Every entry is to be returned as it stands, apart from the pictures.
——
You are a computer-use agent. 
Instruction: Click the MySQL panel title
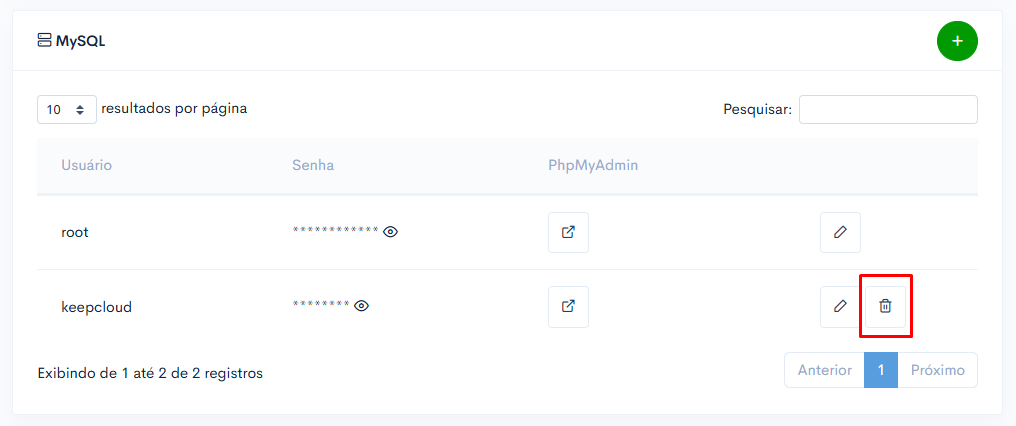(x=80, y=41)
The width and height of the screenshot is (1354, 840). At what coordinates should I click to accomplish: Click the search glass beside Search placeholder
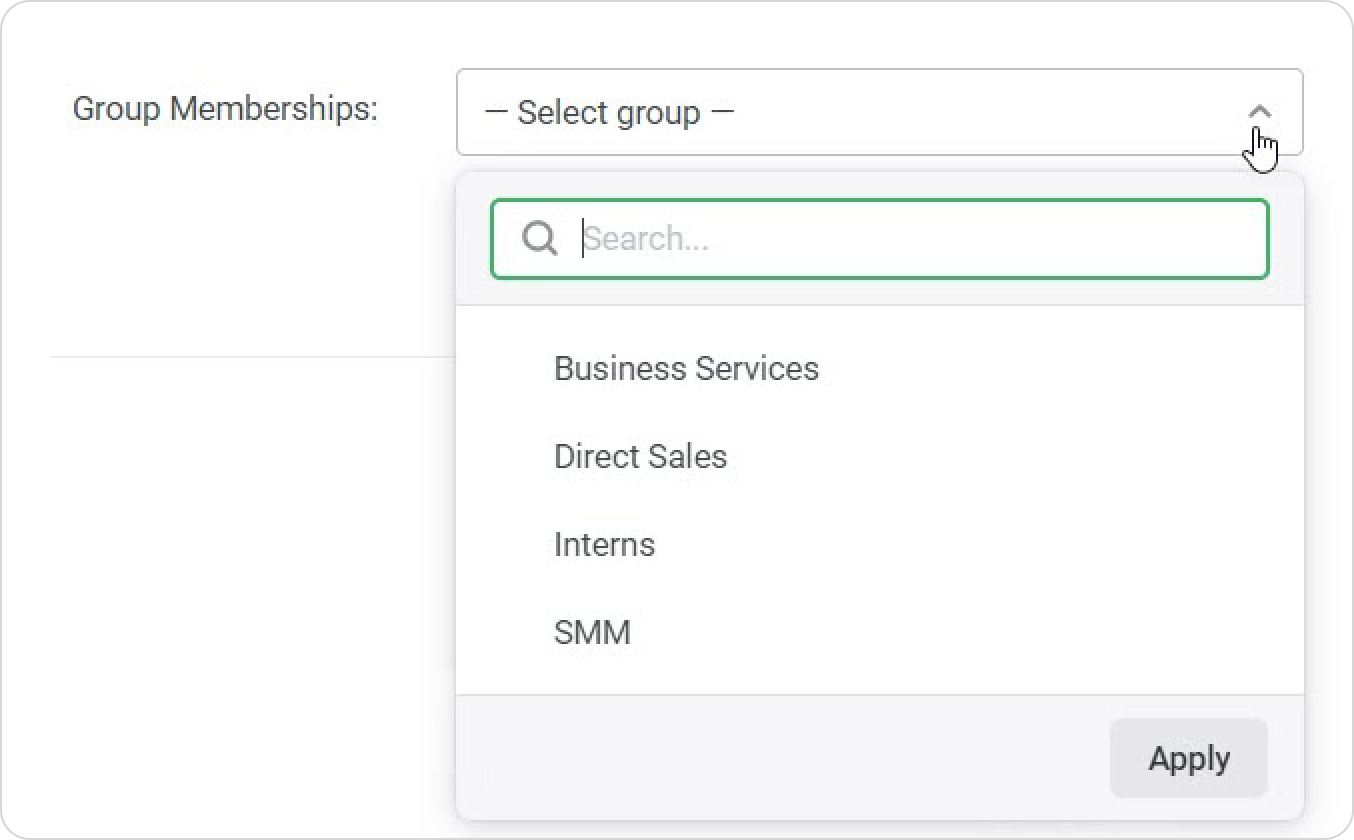540,239
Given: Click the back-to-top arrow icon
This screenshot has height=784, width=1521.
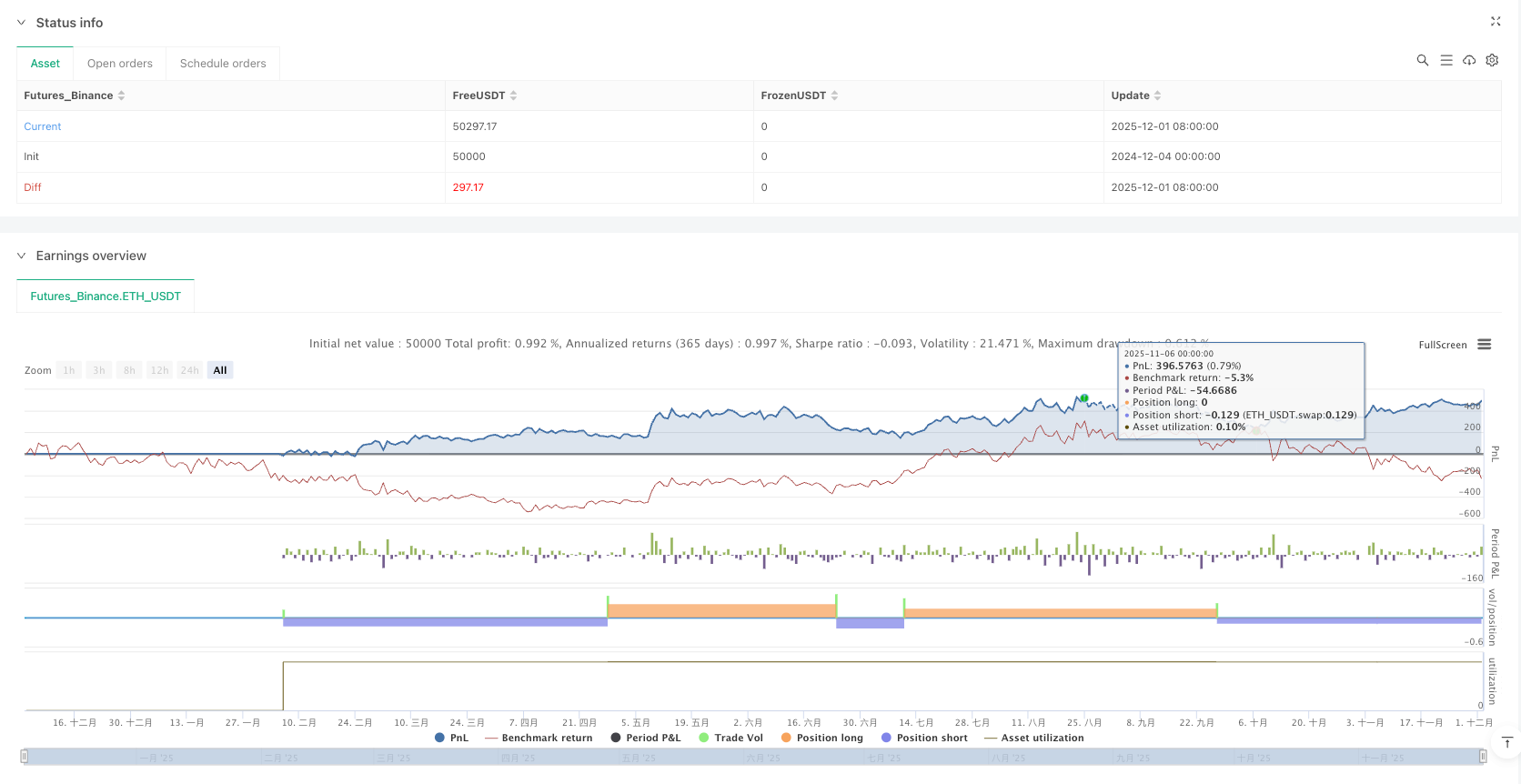Looking at the screenshot, I should coord(1506,743).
——
[RESULT OF THE TASK]
You are a computer-use agent. 
Instruction: Click the MySQL panel title
(x=80, y=41)
The width and height of the screenshot is (1354, 840). At what coordinates should I click to accomplish: Click the search glass beside Search placeholder
540,239
Given: Click the back-to-top arrow icon
This screenshot has height=784, width=1521.
Looking at the screenshot, I should coord(1506,743).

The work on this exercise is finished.